Hello, I have a question about the iron ore industry. Sales are expected to rise in the latter half. What is your sales outlook for this period? Regarding steel prices recovering, do you believe profits will align with the increases seen in the second half? I’d also like to understand how your restructuring of non-core assets might generate losses and increase volatility in the short term; is this a concern of yours?

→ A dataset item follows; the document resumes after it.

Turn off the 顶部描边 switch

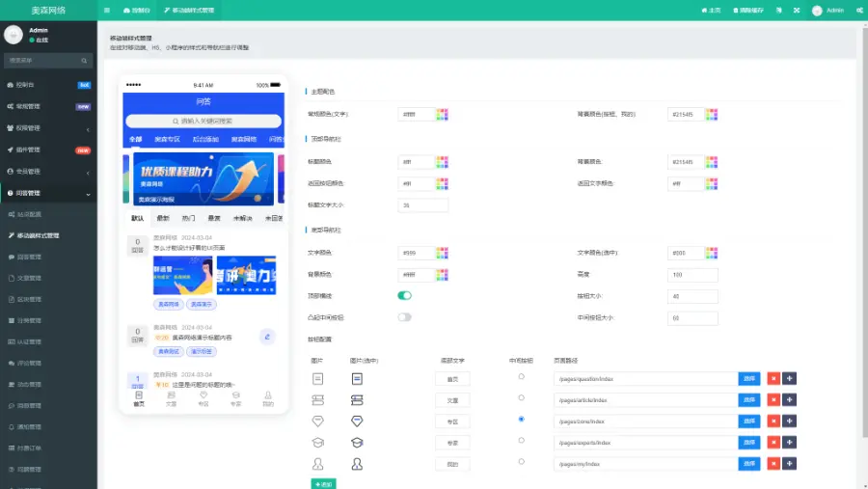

Regarding the overall sales and operating profit outlook for the steel business, we’re looking at an increase of about 1 million tons in the second half due to a restructuring of operations while also pushing the sale of high-margin products. We believe this will reduce fixed costs and increase sales prices, substantially contributing to overall profit increases. However, in Q3, we expect a decline in global steel prices alongside a decrease in raw material costs. Consequently, steel prices are expected to drop in Q3 but could rise in Q4 as a result of scheduled production cuts from China. Mill margins will be affected, but likely could allow for slight profit increases. Regarding potential restructuring-related losses, we are restructuring 120 assets not aligned with our strategy over the next few years. While this may include underperforming assets leading to temporary losses, these will be spread evenly over multiple years. In the long run, this restructuring process will generate cash and improve consolidated earnings. So while there may be short-term impacts, we expect long-term benefits from the restructuring. To add some comments, once the restructuring is complete, the losses would be counterbalanced by improvements in operating profits, converting these losses into profits over time. Is there an additional question?
No other questions have come up. I believe all the questions have been asked. I'd like to wrap this up. Thank you everyone for participating, and I hereby close the second quarter earnings release reporting session. Thank you very much.